----- EXERCISE MATERIAL
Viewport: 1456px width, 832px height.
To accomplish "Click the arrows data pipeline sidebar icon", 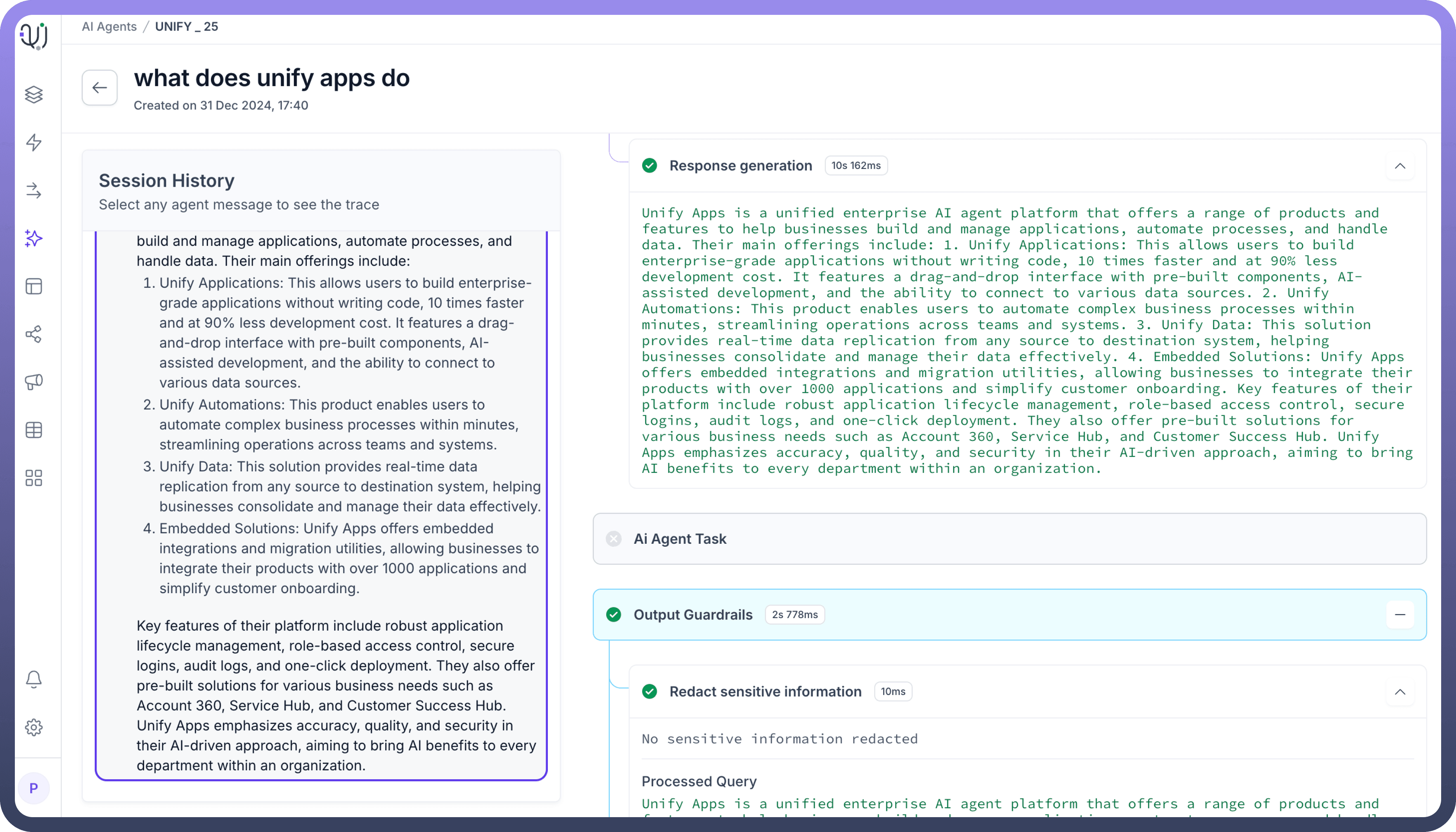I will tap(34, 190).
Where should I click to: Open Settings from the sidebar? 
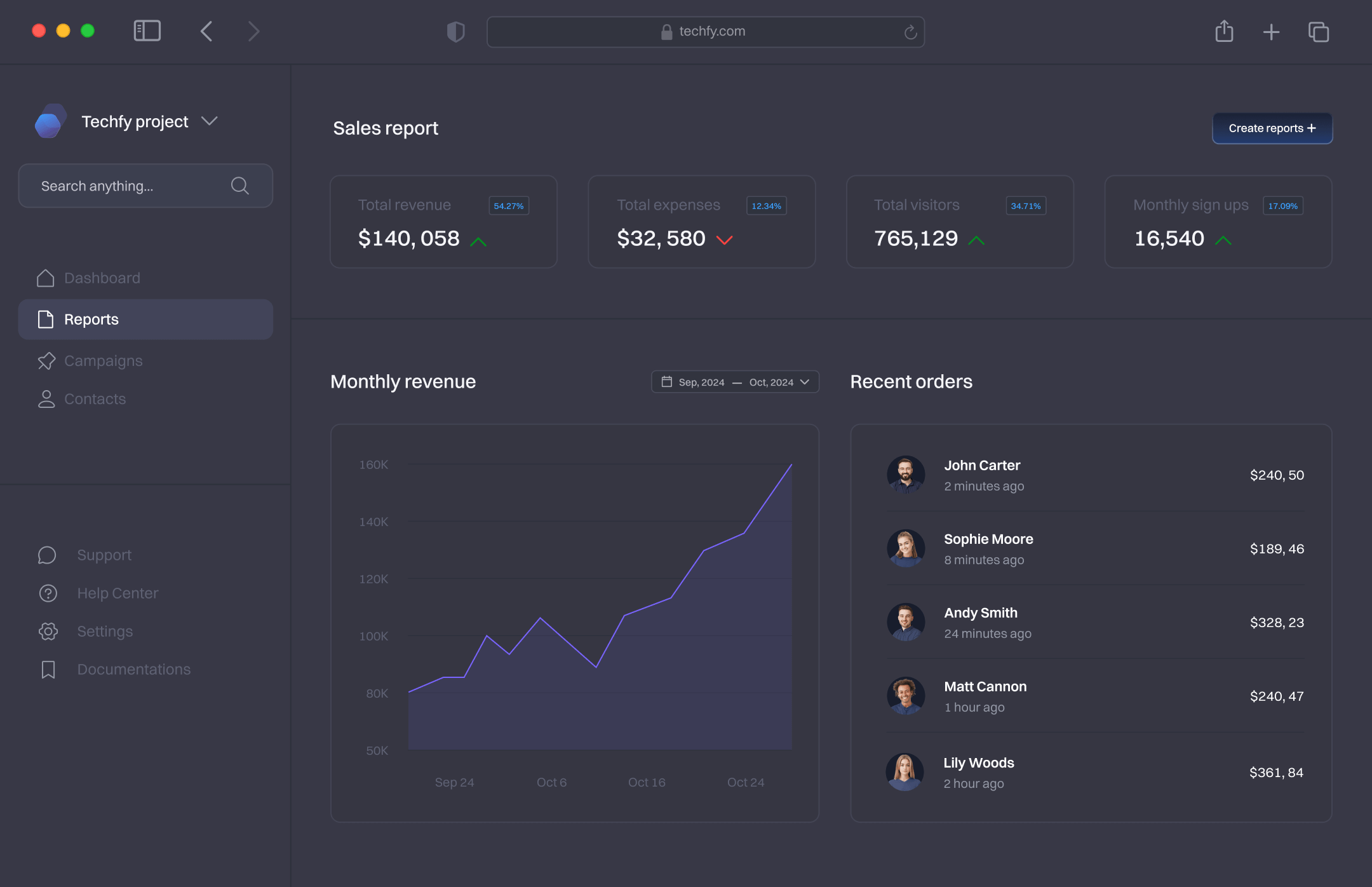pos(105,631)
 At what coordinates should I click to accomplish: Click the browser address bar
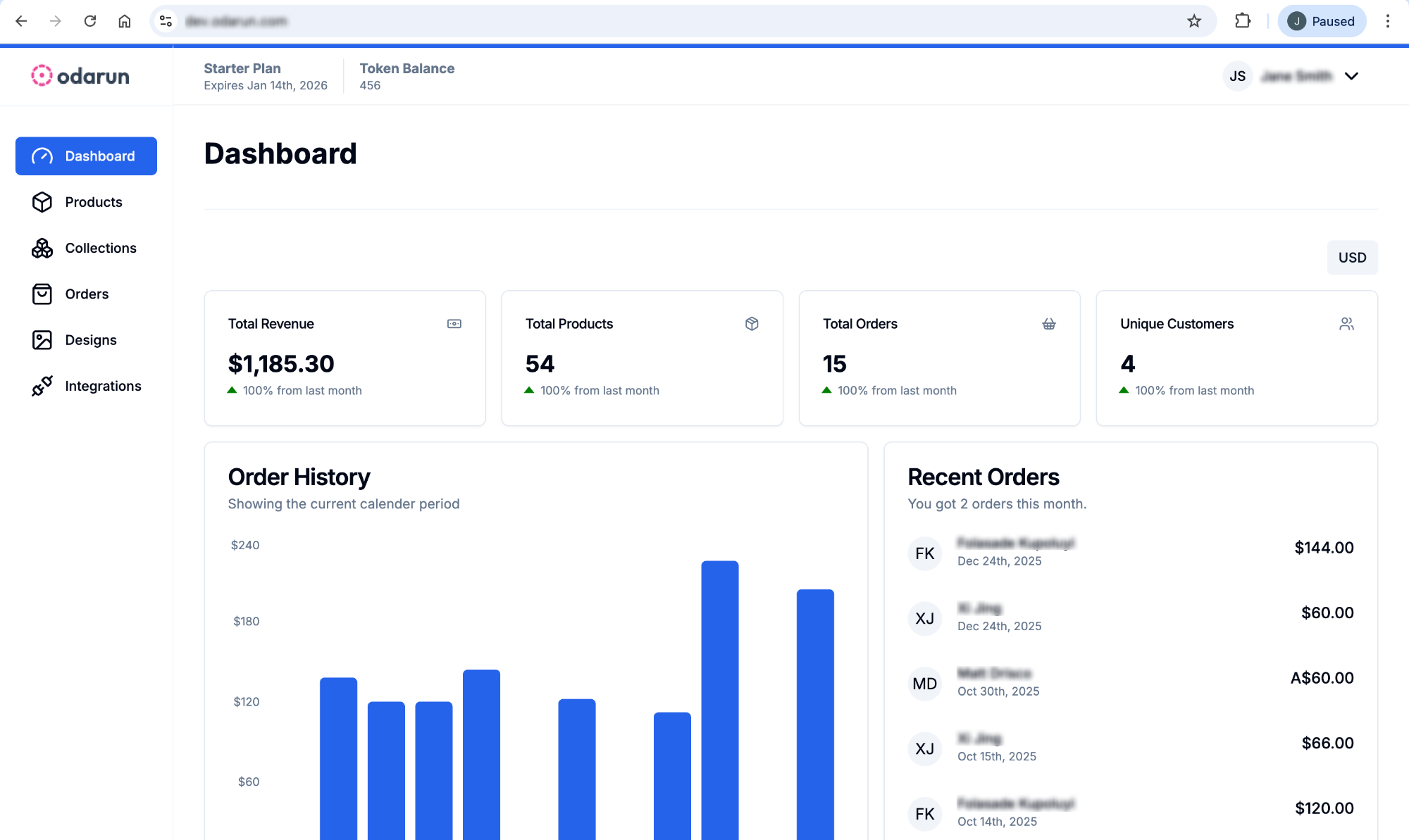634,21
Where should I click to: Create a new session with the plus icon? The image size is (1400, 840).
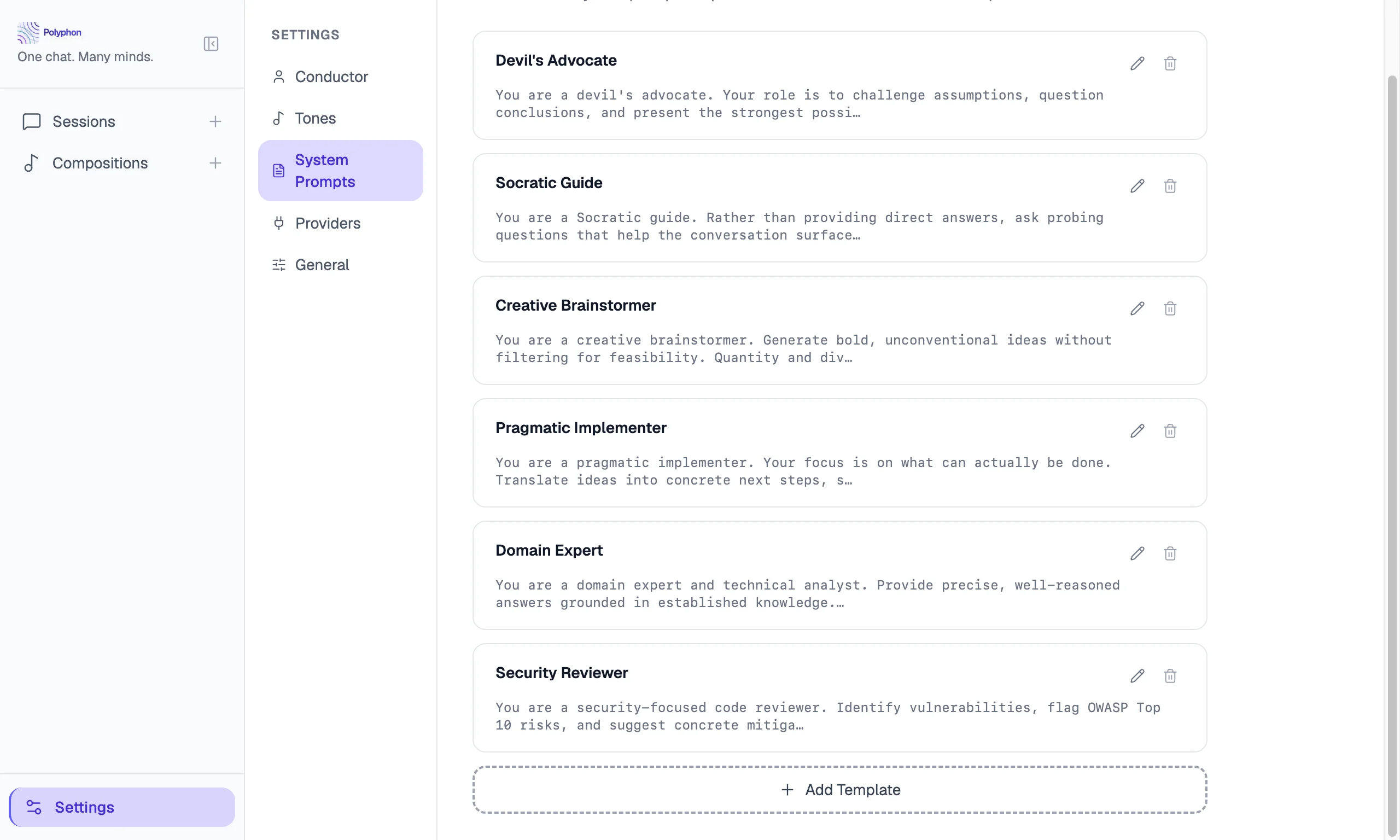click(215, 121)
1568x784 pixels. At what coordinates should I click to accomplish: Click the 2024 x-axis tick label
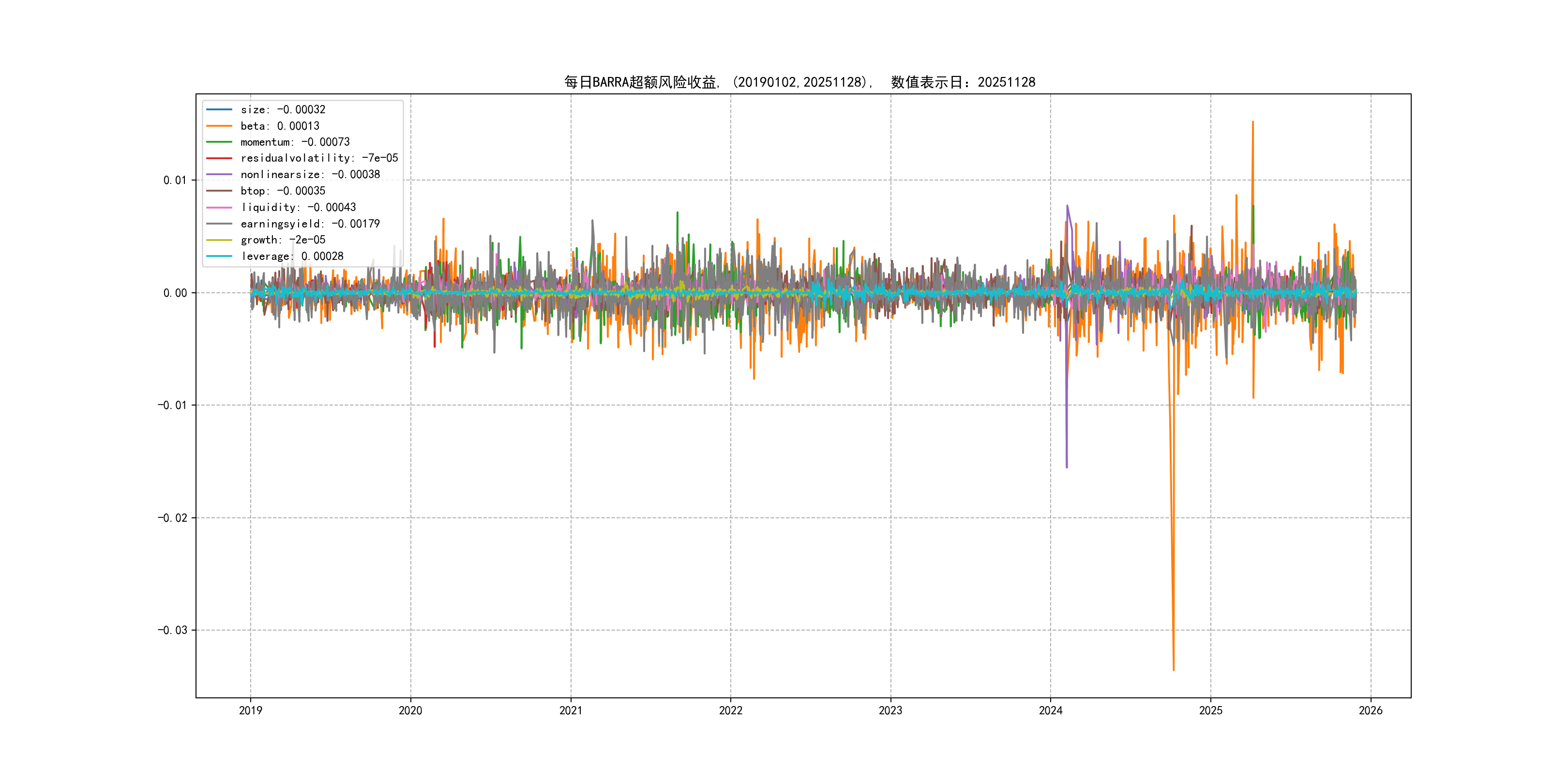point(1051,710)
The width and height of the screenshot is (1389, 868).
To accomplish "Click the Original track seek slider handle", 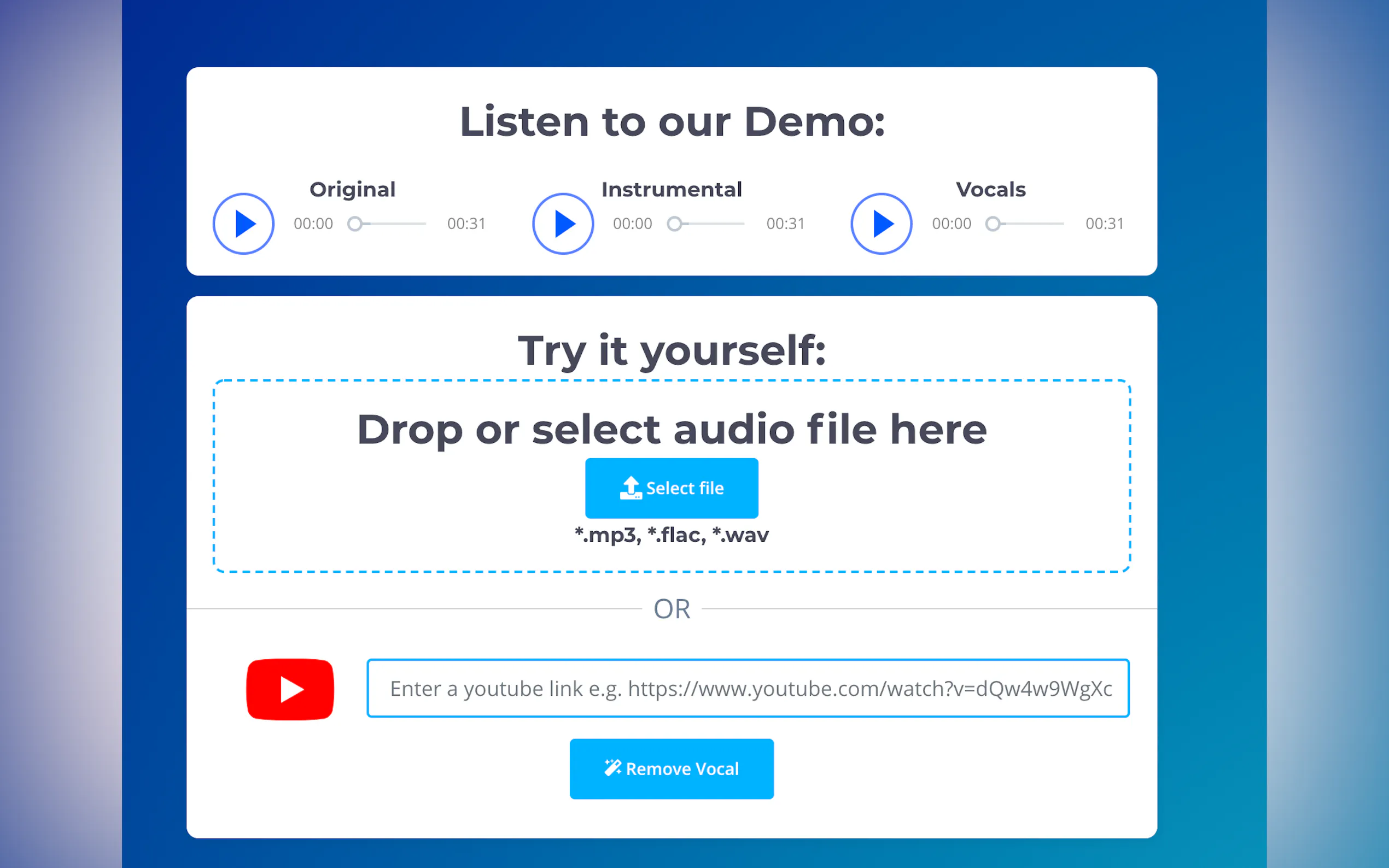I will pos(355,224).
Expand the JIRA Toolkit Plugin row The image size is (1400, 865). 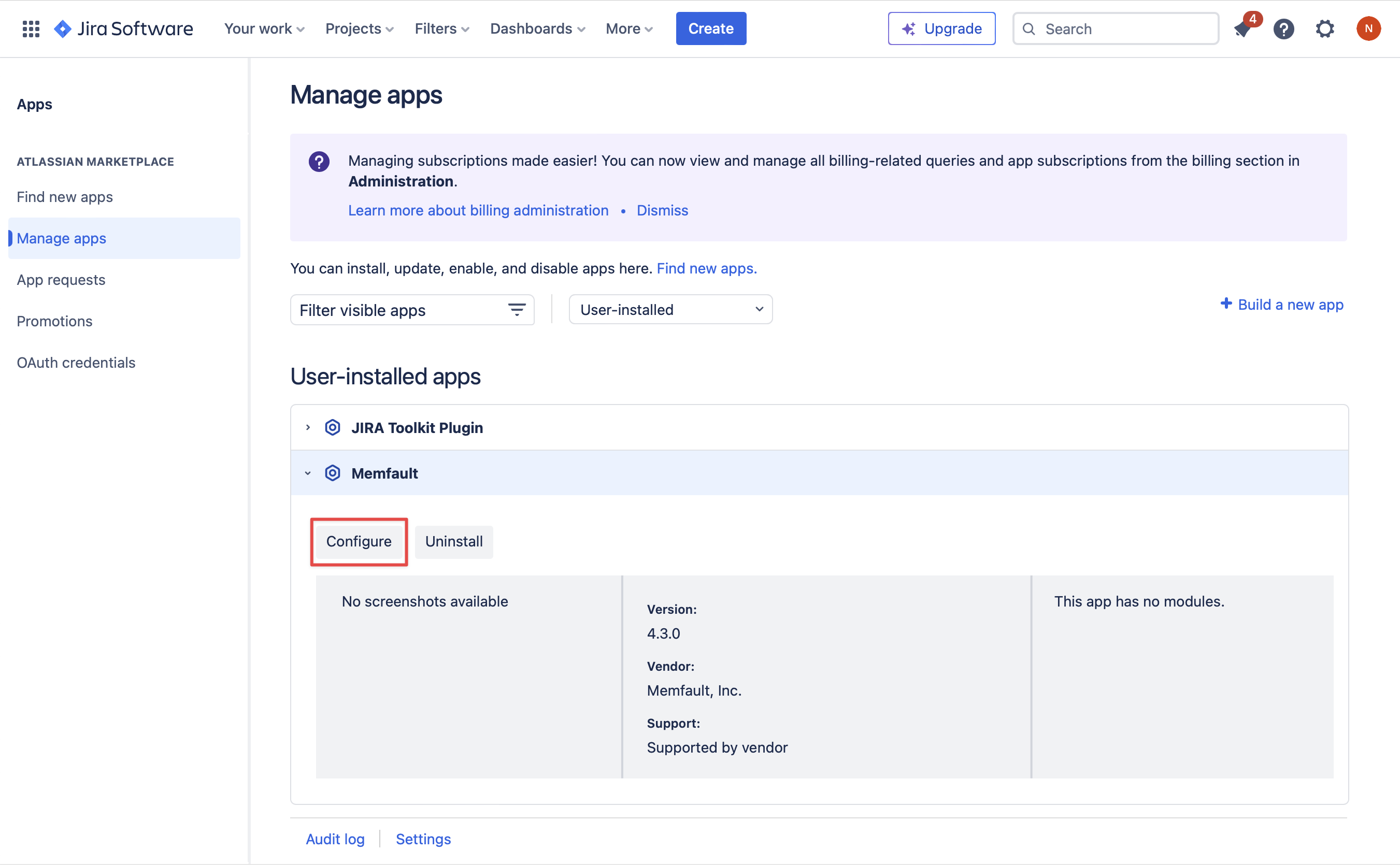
----------
- _ABOUT THIS EXERCISE_
When a line of the records includes "width", that line belongs in the answer.

- _SOLUTION_
Viewport: 1456px width, 832px height.
The width and height of the screenshot is (1389, 868).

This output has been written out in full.